Exhibition

  • Reimagining Little Liberia: Restoration and Reunion
    Jamila Moore Pewu
    Curator
    Mary and Eliza Freeman Center's Little Liberia Gallery, Bridgeport, CT
    Feb 01, 2016 to Jul 31, 2016
  • GRANTEE
    Jamila Moore Pewu
    GRANT YEAR
    2015

Richard Patton IV, Ethiope, mixed media collage, 16x20 inches, 2015. Courtesy of the artist.

In 1841, W. P. Johnson wrote, "Bridgeport [Connecticut] is a handsome place, and the people know how to entertain strangers. I think the [Colored Temperance] Convention next year ought to be held there again, as I do not think that it was generally known." Indeed, the story of how blacks and Native Americans from Connecticut, Virginia, Maryland, New York, and the West Indies transformed an isolated, undesirable part of town into a thriving, "peri-urban multiethnic enclave" in the early-nineteenth century is generally not known to many.
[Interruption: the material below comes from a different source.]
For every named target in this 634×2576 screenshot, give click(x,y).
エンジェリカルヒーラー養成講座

The lack of historical data on this free community of color has rendered its legacies of freedom, entrepreneurship, and cultural innovation invisible to our present landscape. This exhibition provides a full sensory introduction to Little Liberia, its people, its surviving architecture, and its cultural geography. As visitors engage multimedia installations, they also discover this neighborhood's potential for creating a historically sustainable community today.
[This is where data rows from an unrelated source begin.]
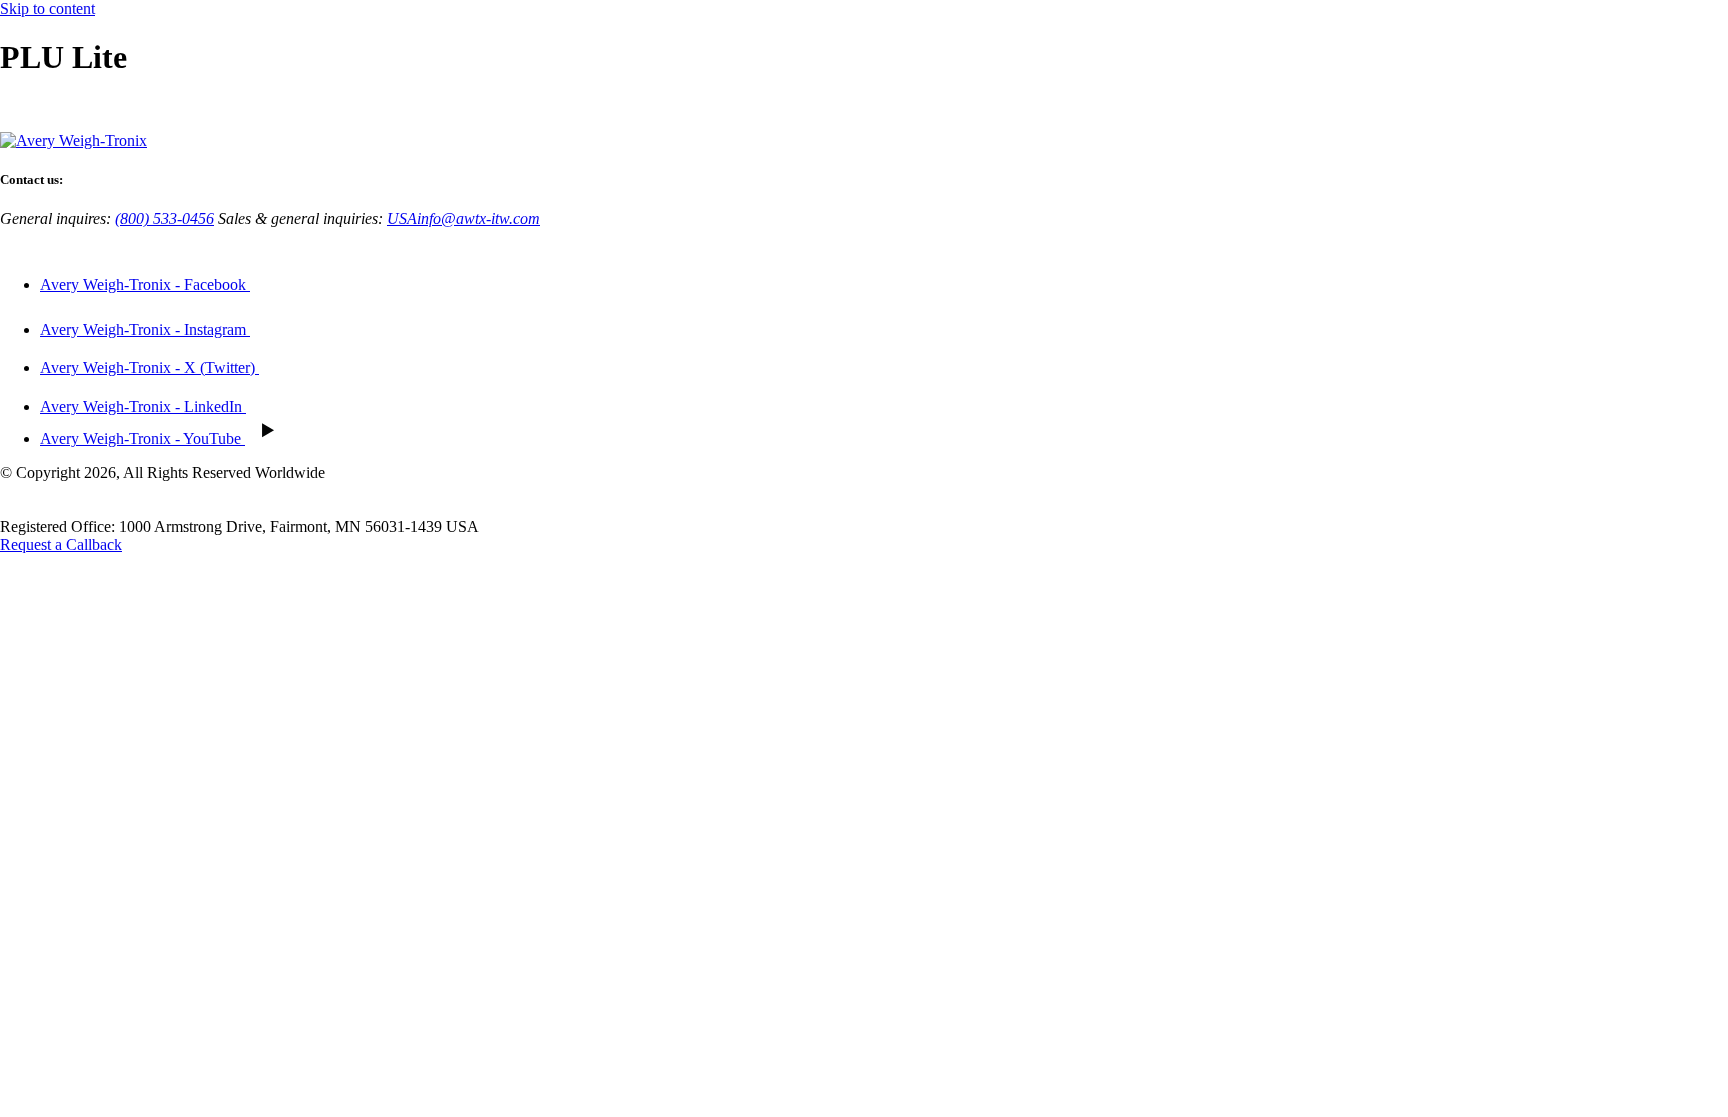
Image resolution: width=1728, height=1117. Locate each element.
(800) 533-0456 (164, 218)
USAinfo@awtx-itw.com (463, 218)
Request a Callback (61, 544)
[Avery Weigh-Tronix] (73, 140)
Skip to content (47, 8)
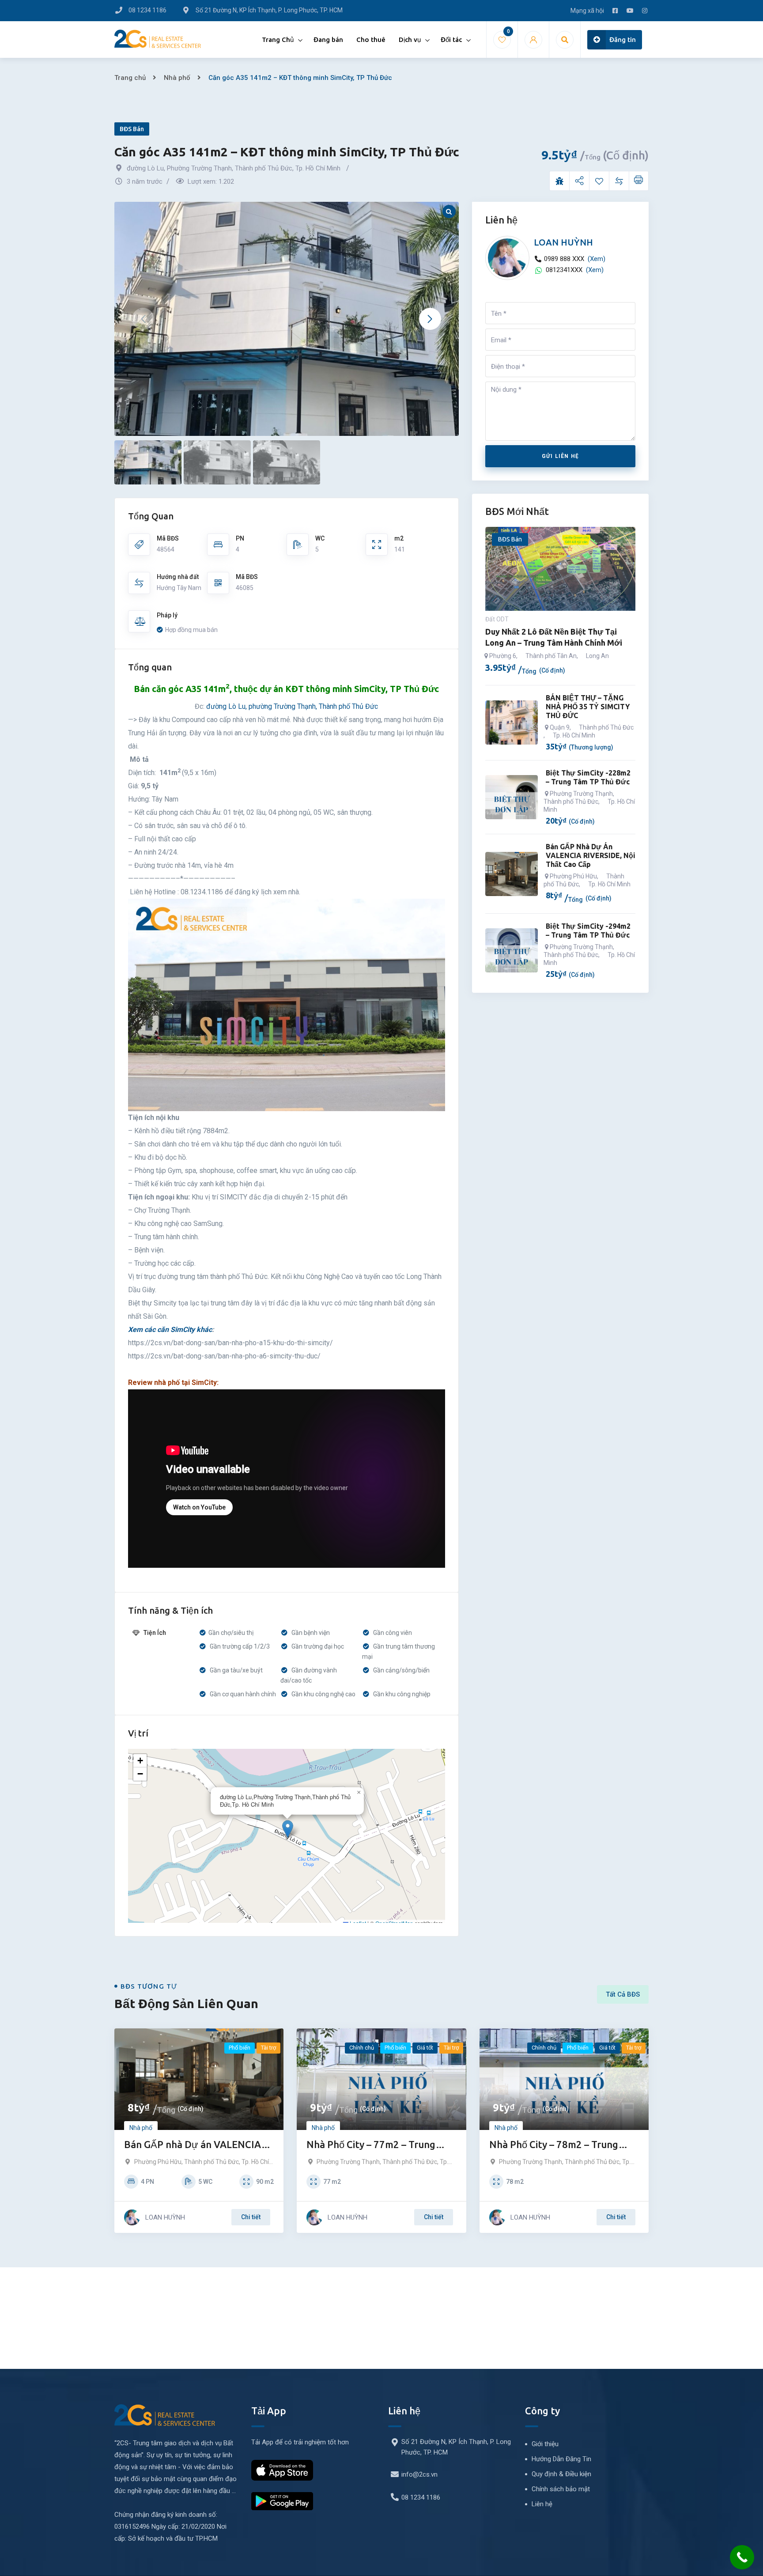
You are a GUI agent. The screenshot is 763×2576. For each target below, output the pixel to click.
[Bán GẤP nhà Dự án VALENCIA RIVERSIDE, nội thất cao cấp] (511, 874)
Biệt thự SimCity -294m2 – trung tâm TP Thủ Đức (588, 930)
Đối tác (451, 39)
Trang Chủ (278, 39)
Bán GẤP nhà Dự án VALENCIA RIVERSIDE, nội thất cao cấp (590, 855)
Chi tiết (251, 2216)
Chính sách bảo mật (561, 2489)
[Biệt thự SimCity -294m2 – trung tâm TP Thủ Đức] (511, 950)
Jamila Moore Pewu's work encompasses the diverse fields of Black Atlantic studies, architectural history/theory, African and African American history, and cultural geography. As assistant professor of digital humanities and new media in history at California State University, Fullerton, her work focuses on increasing public access to vital historical data, and creating opportunities for collaboration between scholars, as well as between scholarship and the communities represented therein. Her recent work includes a geographically multi-sited digital map featuring communities in the United States, West Africa, and Mexico that share the place name, Liberia. The map prototype was completed in 2013 with support from the National Science Foundation's Geography and Spatial Sciences Division. As head curator for Restoration and Reunion, she helps weave the larger humanities questions with which this exhibition is concerned into permanent installations that introduce diverse audiences to Bridgeport's Little Liberia neighborhood, both now and then.